Rat und Hilfe für den Start

  • Auf den Webseiten des Deutschen Segler-Verbandes gibt es viele Erfahrungsberichte und eine Liste aller DSV-Vereine, die das inklusive Segeln anbieten. Persönliche Beratung durch die Inklusionsbeauftragte. Mehr Informationen: dsv.org
  • Heiko Kröger berät Vereine und hat das Handbuch „Adaptives Segeln – Inklusion im und mit dem Segelsport“ verfasst, das online gratis erhältlich ist. Mehr Informationen: heiko-kroeger.de
  • Die Bente 24 „Henk de Mol“ ist rollstuhlgerecht. Mitsegelgelegenheiten gibt es etwa bei der Sail Bremerhaven und der Kieler Woche.
  • Mit dem „Index für Inklusion im und durch Sport“ stellt der Deutsche Behindertensportverband gratis eine sehr detaillierte Handreichung zum gesamten Thema Inklusion im Sport bereit. Mehr Informationen: dbs-npc.de
  • Die Stiftung Turning Point fördert Vereine dabei, inklusives Segeln anzubieten und kommt zu Projekttagen, um sie dabei zu beraten. Mehr Informationen: turningpoint-stiftung.com
  • Der Norddeutsche Regatta Verein bietet Menschen mit Beeinträchtigungen Gelegenheit zum Segeln auf der Hamburger Binnenalster.
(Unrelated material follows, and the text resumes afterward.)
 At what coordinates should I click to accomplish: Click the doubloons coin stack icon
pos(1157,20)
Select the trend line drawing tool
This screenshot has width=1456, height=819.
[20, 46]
Mehr Informationen: nrv.de

Förderungen für inklusives Segeln

Von der lokalen Ebene bis zu Bundesmitteln gibt es viele Fördermöglichkeiten. Nicht zu unterschätzen sind dabei die emotionalen Bindungen und die Sichtbarkeit, die bei einer Förderung vor Ort entsteht! Sie können die oft aufwendige Antragstellung und Berichterstattung bei größeren Institutionen wie Ministerien oder Landesämtern oft sinnvoll ergänzen, bestenfalls sogar ersetzen. Mögliche Förderer:

  • Spender und Sponsoren aus dem Vereinsumfeld
  • Serviceclubs wie Rotarier oder Lions
  • örtliche Sparkassen und ihre Stiftungen
  • Aktion Mensch: Sie hat ein eigenes Förderprogramm. Auf ihrer Website gibt es auch eine Liste weiterer Förderer des inklusiven Sports. Mehr Informationen: aktion-mensch.de
  • Stiftungen: Der Bundesverband Deutscher Stiftungen stellt auf seiner Website Datenbanken mit mehr als 12.700 Stiftungen, Förderprofilen und Links bereit. Tipp: Bei der Suche nach Fördermitteln außer „Inklusion“ auch andere Begriffe verwenden, beispielsweise „Kinder- und Jugendhilfe“, „Behinderte“, „Sport“. Mehr Informationen: stiftungssuche.de
  • Landes- und Bundesmittel zur Sport-, Behinderten-oder auch der Kinder- und Jugendförderung.